Reasoning Under Uncertainty — Fault Trees, Bayesian Networks, and Ranked Hypotheses

You are looking at a vehicle with a complaint: "reduced range, feels sluggish in the cold." Before you plug in a scan tool, three questions are already forming in your head. How can this system fail? What does the evidence tell me about which fault is active? Which hypothesis should I chase first?

Those three questions are answered, respectively, by fault tree analysis, Bayesian network inference, and ranked hypotheses with prior probabilities. They are not rival tools — they are layers of the same cake. The fault tree gives you the structure of failure. The Bayesian network lets you push evidence through that structure. The ranked hypothesis list is how you decide what to do next, on Tuesday, with a limited budget of time and parts.
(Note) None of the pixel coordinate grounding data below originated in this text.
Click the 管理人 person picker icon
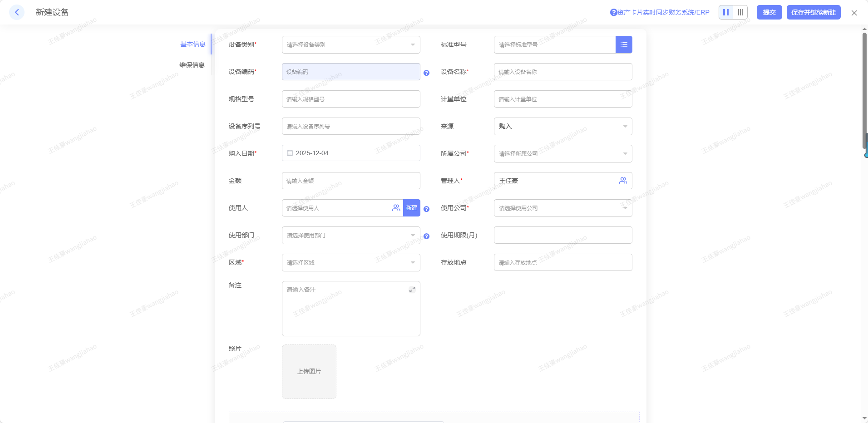 (x=623, y=181)
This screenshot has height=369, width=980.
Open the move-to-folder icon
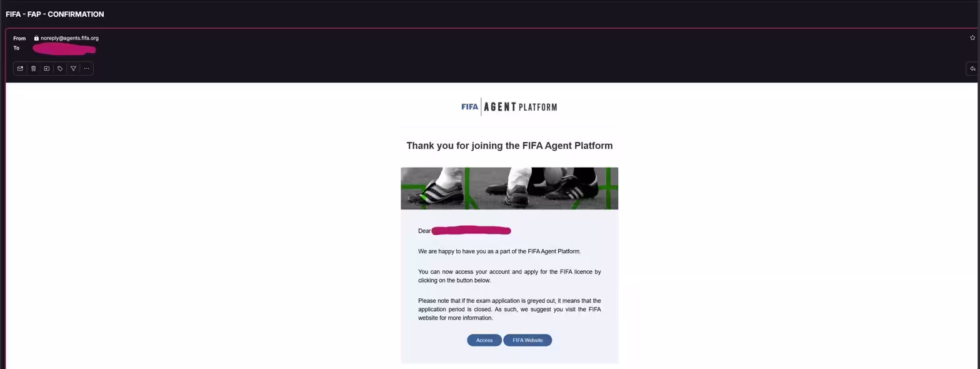pyautogui.click(x=47, y=68)
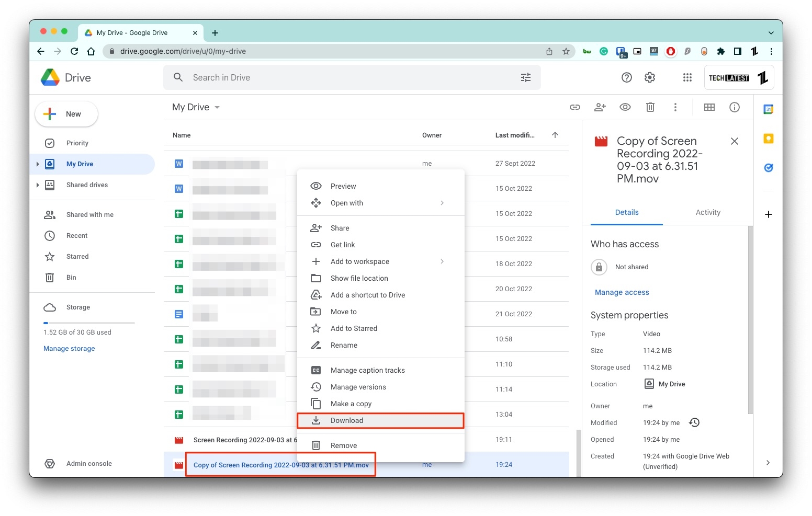Open the My Drive breadcrumb dropdown
The width and height of the screenshot is (812, 516).
(218, 107)
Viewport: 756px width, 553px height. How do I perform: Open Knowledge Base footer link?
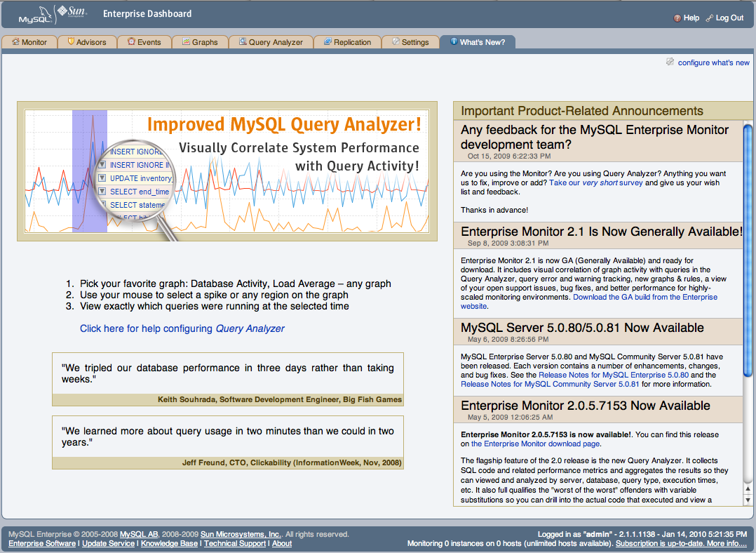(x=169, y=544)
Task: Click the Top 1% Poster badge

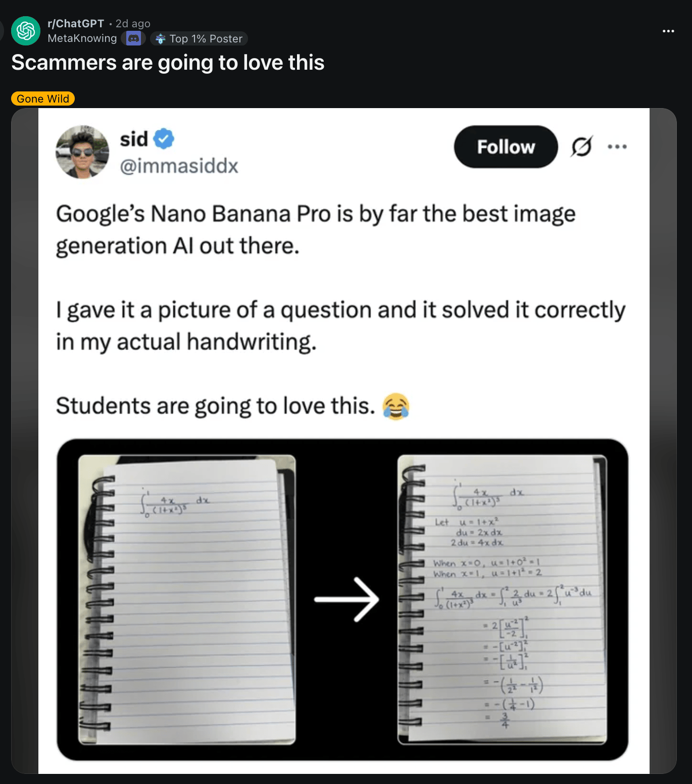Action: [x=200, y=39]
The goal of this monograph is not mathematical rigor — there are textbooks for that, listed at the end. The goal is intuition. You should leave this page able to draw all three on the back of a napkin.

§ 1Fault trees — how systems fail

A fault tree is a picture of how an undesired event can be caused by more basic events. It is read top-down. At the top sits the thing you do not want — a crash, a fire, a motor that fails to deliver torque. Below it, branching downward through logic gates, sit the combinations of lower-level failures that would produce the top event.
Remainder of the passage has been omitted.